-------- INPUT MATERIAL --------

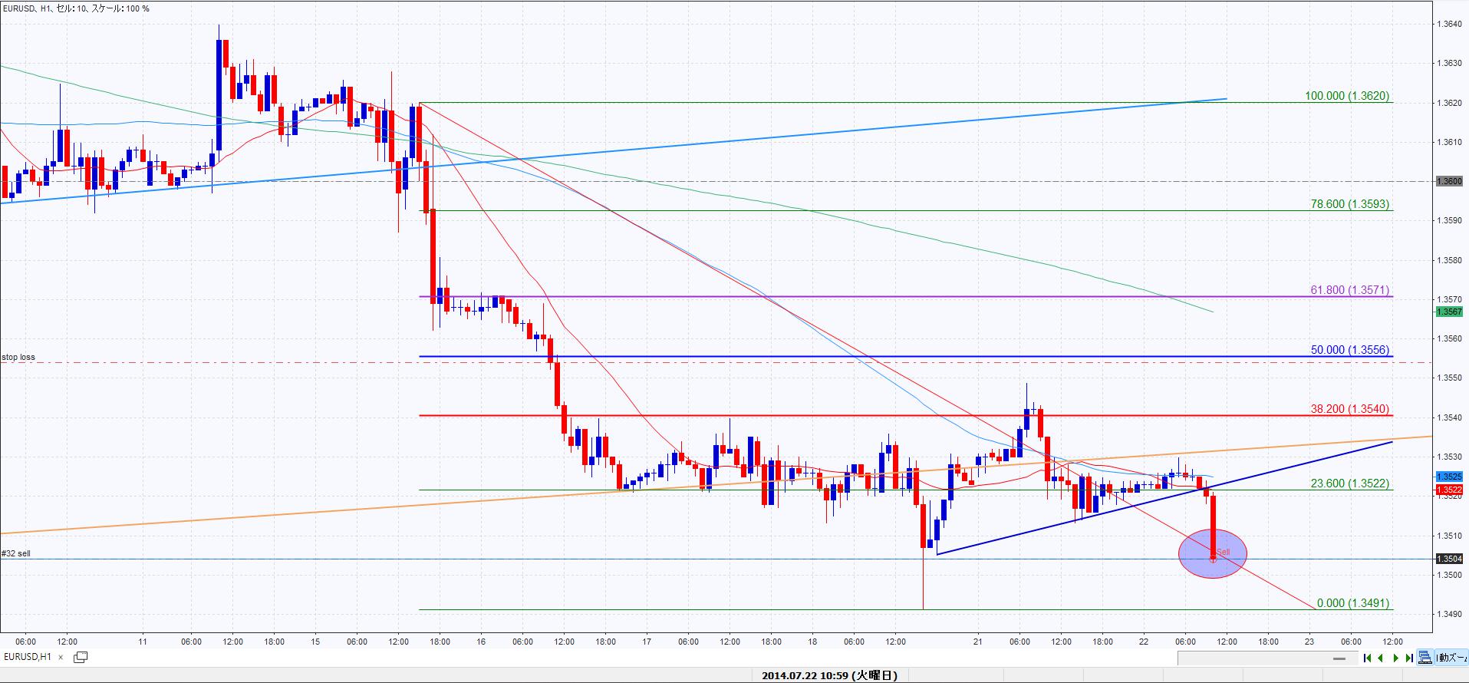
Task: Step the chart forward one bar
Action: pos(1395,658)
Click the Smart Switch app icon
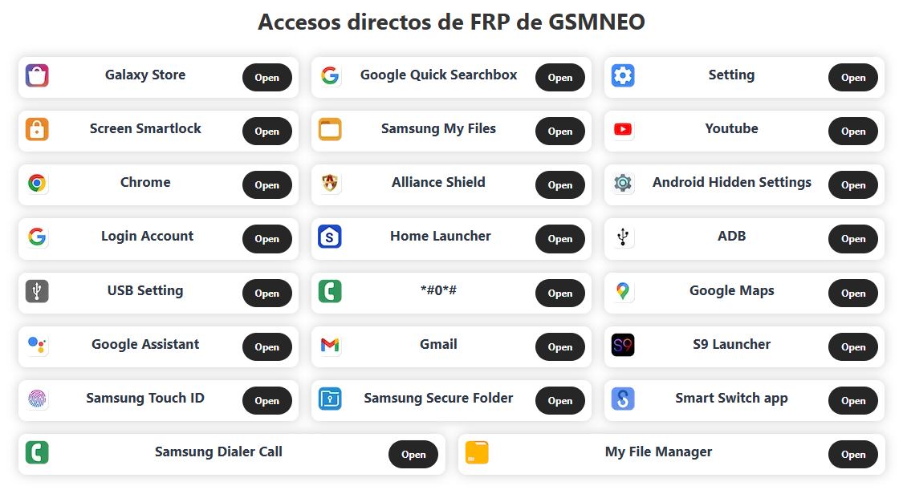 [623, 399]
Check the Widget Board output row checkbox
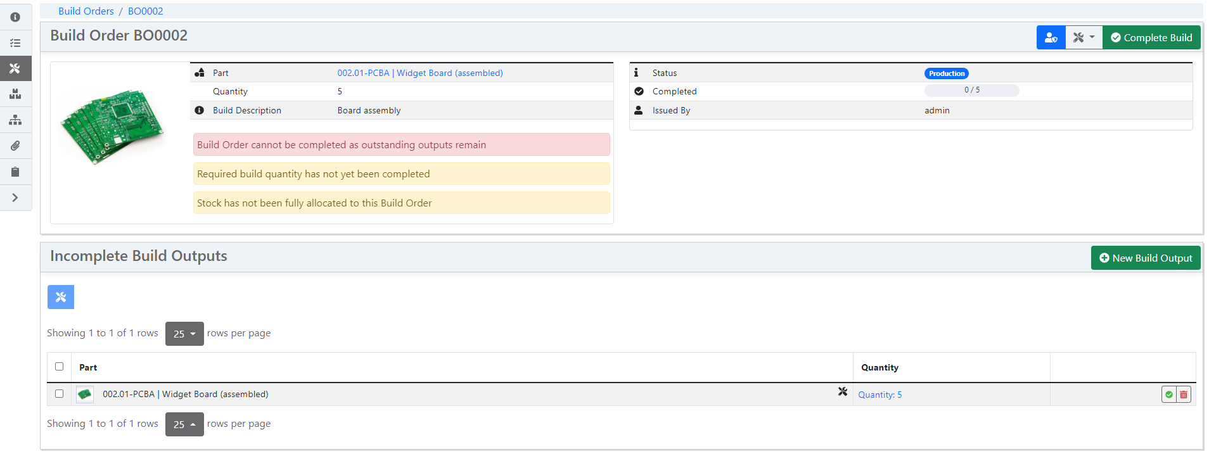This screenshot has width=1209, height=456. tap(60, 394)
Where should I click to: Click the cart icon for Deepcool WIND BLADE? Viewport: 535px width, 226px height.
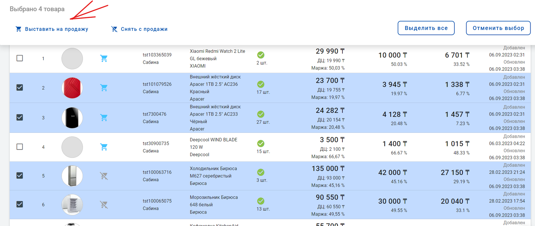(104, 147)
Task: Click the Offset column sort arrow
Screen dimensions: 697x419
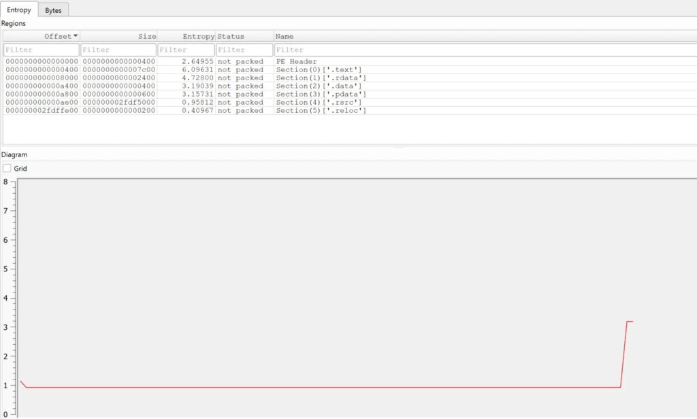Action: click(x=76, y=36)
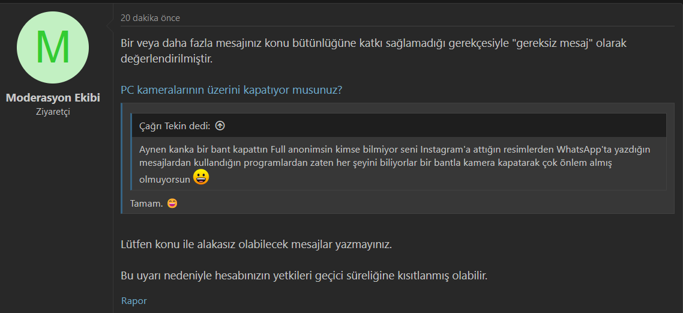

--------

→ WORK TO BE COMPLETED
From the line with "Click the Smart Switch app icon" through the final line of the records above, return each line exactly and nothing else. Pictures are to be skipped.

→ OUTPUT
Click the Smart Switch app icon
 [623, 399]
Check the Widget Board output row checkbox
This screenshot has width=1209, height=456. tap(60, 394)
Where should I click to: Click the cart icon for Deepcool WIND BLADE? Viewport: 535px width, 226px height.
(104, 147)
Task: Click the Offset column sort arrow
Screen dimensions: 697x419
Action: click(x=76, y=36)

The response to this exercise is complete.